__TASK DETAILS__: Can you replace every "GUI agent" with "GUI assistant" in the data below and leave everything else unchanged?

Element and text position data:
--- Begin ---

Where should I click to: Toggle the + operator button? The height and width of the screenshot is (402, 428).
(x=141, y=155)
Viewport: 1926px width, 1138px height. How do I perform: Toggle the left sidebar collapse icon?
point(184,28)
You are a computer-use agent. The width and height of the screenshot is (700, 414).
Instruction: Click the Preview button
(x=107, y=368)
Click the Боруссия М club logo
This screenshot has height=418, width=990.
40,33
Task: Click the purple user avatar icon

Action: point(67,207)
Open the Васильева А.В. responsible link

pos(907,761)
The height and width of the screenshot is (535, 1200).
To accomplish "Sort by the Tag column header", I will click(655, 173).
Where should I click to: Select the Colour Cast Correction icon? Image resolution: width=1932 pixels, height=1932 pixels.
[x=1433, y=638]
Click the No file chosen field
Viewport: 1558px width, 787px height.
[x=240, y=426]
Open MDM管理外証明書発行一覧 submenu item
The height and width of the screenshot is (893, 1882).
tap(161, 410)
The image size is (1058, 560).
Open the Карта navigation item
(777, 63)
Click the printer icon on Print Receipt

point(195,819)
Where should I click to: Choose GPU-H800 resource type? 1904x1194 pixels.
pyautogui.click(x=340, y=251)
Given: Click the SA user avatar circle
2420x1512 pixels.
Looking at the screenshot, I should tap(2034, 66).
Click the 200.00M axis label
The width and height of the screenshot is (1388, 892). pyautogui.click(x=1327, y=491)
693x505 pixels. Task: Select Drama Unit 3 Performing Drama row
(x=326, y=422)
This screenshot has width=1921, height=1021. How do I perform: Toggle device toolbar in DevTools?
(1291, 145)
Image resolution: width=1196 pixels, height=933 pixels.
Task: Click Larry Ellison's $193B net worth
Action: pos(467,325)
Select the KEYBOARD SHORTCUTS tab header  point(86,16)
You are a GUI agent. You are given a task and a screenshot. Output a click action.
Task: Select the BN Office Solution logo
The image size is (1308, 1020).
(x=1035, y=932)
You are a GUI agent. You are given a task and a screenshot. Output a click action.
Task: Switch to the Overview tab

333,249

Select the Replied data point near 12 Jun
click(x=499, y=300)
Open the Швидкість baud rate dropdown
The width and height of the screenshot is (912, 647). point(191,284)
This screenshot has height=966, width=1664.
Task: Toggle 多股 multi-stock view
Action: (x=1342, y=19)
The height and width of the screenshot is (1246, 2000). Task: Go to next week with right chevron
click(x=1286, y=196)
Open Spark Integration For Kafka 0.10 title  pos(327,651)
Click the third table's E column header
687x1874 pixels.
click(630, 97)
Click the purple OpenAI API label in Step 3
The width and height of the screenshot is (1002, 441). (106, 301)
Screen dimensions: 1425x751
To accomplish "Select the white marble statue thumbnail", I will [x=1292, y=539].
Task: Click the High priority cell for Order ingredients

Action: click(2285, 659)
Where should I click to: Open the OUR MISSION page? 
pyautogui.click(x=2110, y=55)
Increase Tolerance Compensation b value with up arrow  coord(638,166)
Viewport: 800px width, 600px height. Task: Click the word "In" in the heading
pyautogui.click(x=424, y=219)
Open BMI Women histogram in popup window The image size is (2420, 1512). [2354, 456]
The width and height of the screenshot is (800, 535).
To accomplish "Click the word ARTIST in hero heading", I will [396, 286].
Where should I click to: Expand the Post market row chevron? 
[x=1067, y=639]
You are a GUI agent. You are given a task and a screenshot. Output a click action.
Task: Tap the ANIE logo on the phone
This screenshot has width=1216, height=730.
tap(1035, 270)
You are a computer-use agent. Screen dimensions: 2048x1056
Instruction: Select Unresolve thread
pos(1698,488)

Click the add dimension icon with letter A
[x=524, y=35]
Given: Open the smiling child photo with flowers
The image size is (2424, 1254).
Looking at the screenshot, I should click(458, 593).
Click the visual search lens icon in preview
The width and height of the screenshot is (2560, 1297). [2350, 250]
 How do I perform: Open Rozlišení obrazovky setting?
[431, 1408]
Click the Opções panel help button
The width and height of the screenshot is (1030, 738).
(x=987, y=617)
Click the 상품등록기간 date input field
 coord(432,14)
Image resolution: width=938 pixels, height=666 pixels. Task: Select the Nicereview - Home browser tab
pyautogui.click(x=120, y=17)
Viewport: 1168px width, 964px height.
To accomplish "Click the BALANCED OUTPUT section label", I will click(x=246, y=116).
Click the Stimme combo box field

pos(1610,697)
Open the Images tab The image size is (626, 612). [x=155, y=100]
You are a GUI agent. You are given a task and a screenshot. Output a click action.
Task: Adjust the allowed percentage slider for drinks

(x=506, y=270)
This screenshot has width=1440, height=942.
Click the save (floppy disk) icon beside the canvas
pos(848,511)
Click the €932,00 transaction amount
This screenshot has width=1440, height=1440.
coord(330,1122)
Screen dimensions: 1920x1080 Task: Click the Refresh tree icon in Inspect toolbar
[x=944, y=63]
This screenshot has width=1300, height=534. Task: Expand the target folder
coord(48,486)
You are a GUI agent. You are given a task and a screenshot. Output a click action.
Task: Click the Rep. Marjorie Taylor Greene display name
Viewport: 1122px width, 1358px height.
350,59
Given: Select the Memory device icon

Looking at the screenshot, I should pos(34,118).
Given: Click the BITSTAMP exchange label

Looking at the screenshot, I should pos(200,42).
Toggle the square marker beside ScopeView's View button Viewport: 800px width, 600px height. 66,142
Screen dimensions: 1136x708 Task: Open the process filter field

--- End ---

__SOLUTION FOR THIS TASK__:
Where should I click to: Toggle the + operator button? The height and width of the screenshot is (402, 428).
(x=141, y=155)
Viewport: 1926px width, 1138px height. How do I perform: Toggle the left sidebar collapse icon?
point(184,28)
You are a computer-use agent. The width and height of the screenshot is (700, 414).
Instruction: Click the Preview button
(x=107, y=368)
Click the Боруссия М club logo
This screenshot has height=418, width=990.
40,33
Task: Click the purple user avatar icon

Action: point(67,207)
Open the Васильева А.В. responsible link

pos(907,761)
The height and width of the screenshot is (535, 1200).
To accomplish "Sort by the Tag column header", I will click(655, 173).
Where should I click to: Select the Colour Cast Correction icon? Image resolution: width=1932 pixels, height=1932 pixels.
[x=1433, y=638]
Click the No file chosen field
Viewport: 1558px width, 787px height.
[x=240, y=426]
Open MDM管理外証明書発行一覧 submenu item
The height and width of the screenshot is (893, 1882).
tap(161, 410)
The image size is (1058, 560).
Open the Карта navigation item
(777, 63)
Click the printer icon on Print Receipt

point(195,819)
Where should I click to: Choose GPU-H800 resource type? 1904x1194 pixels.
pyautogui.click(x=340, y=251)
Given: Click the SA user avatar circle
2420x1512 pixels.
Looking at the screenshot, I should tap(2034, 66).
Click the 200.00M axis label
The width and height of the screenshot is (1388, 892). pyautogui.click(x=1327, y=491)
693x505 pixels. Task: Select Drama Unit 3 Performing Drama row
(x=326, y=422)
This screenshot has width=1921, height=1021. How do I perform: Toggle device toolbar in DevTools?
(1291, 145)
Image resolution: width=1196 pixels, height=933 pixels.
Task: Click Larry Ellison's $193B net worth
Action: pos(467,325)
Select the KEYBOARD SHORTCUTS tab header  point(86,16)
You are a GUI assistant. You are given a task and a screenshot. Output a click action.
Task: Select the BN Office Solution logo
The image size is (1308, 1020).
(x=1035, y=932)
You are a GUI assistant. You are given a task and a screenshot. Output a click action.
Task: Switch to the Overview tab

333,249

Select the Replied data point near 12 Jun
click(x=499, y=300)
Open the Швидкість baud rate dropdown
The width and height of the screenshot is (912, 647). point(191,284)
This screenshot has height=966, width=1664.
Task: Toggle 多股 multi-stock view
Action: (x=1342, y=19)
The height and width of the screenshot is (1246, 2000). Task: Go to next week with right chevron
click(x=1286, y=196)
Open Spark Integration For Kafka 0.10 title  pos(327,651)
Click the third table's E column header
687x1874 pixels.
click(630, 97)
Click the purple OpenAI API label in Step 3
The width and height of the screenshot is (1002, 441). (106, 301)
Screen dimensions: 1425x751
To accomplish "Select the white marble statue thumbnail", I will [x=1292, y=539].
Task: Click the High priority cell for Order ingredients

Action: click(2285, 659)
Where should I click to: Open the OUR MISSION page? 
pyautogui.click(x=2110, y=55)
Increase Tolerance Compensation b value with up arrow  coord(638,166)
Viewport: 800px width, 600px height. Task: Click the word "In" in the heading
pyautogui.click(x=424, y=219)
Open BMI Women histogram in popup window The image size is (2420, 1512). [2354, 456]
The width and height of the screenshot is (800, 535).
To accomplish "Click the word ARTIST in hero heading", I will [396, 286].
Where should I click to: Expand the Post market row chevron? 
[x=1067, y=639]
You are a GUI assistant. You are given a task and a screenshot. Output a click action.
Task: Tap the ANIE logo on the phone
This screenshot has width=1216, height=730.
tap(1035, 270)
You are a computer-use agent. Screen dimensions: 2048x1056
Instruction: Select Unresolve thread
pos(1698,488)

Click the add dimension icon with letter A
[x=524, y=35]
Given: Open the smiling child photo with flowers
The image size is (2424, 1254).
Looking at the screenshot, I should click(458, 593).
Click the visual search lens icon in preview
The width and height of the screenshot is (2560, 1297). [2350, 250]
 How do I perform: Open Rozlišení obrazovky setting?
[431, 1408]
Click the Opções panel help button
The width and height of the screenshot is (1030, 738).
(x=987, y=617)
Click the 상품등록기간 date input field
 coord(432,14)
Image resolution: width=938 pixels, height=666 pixels. Task: Select the Nicereview - Home browser tab
pyautogui.click(x=120, y=17)
Viewport: 1168px width, 964px height.
To accomplish "Click the BALANCED OUTPUT section label", I will click(x=246, y=116).
Click the Stimme combo box field

pos(1610,697)
Open the Images tab The image size is (626, 612). [x=155, y=100]
You are a GUI assistant. You are given a task and a screenshot. Output a click action.
Task: Adjust the allowed percentage slider for drinks

(x=506, y=270)
This screenshot has width=1440, height=942.
Click the save (floppy disk) icon beside the canvas
pos(848,511)
Click the €932,00 transaction amount
This screenshot has width=1440, height=1440.
coord(330,1122)
Screen dimensions: 1920x1080 Task: Click the Refresh tree icon in Inspect toolbar
[x=944, y=63]
This screenshot has width=1300, height=534. Task: Expand the target folder
coord(48,486)
You are a GUI assistant. You are given a task and a screenshot. Output a click action.
Task: Click the Rep. Marjorie Taylor Greene display name
Viewport: 1122px width, 1358px height.
350,59
Given: Select the Memory device icon

Looking at the screenshot, I should pos(34,118).
Given: Click the BITSTAMP exchange label

Looking at the screenshot, I should pos(200,42).
Toggle the square marker beside ScopeView's View button Viewport: 800px width, 600px height. 66,142
Screen dimensions: 1136x708 Task: Open the process filter field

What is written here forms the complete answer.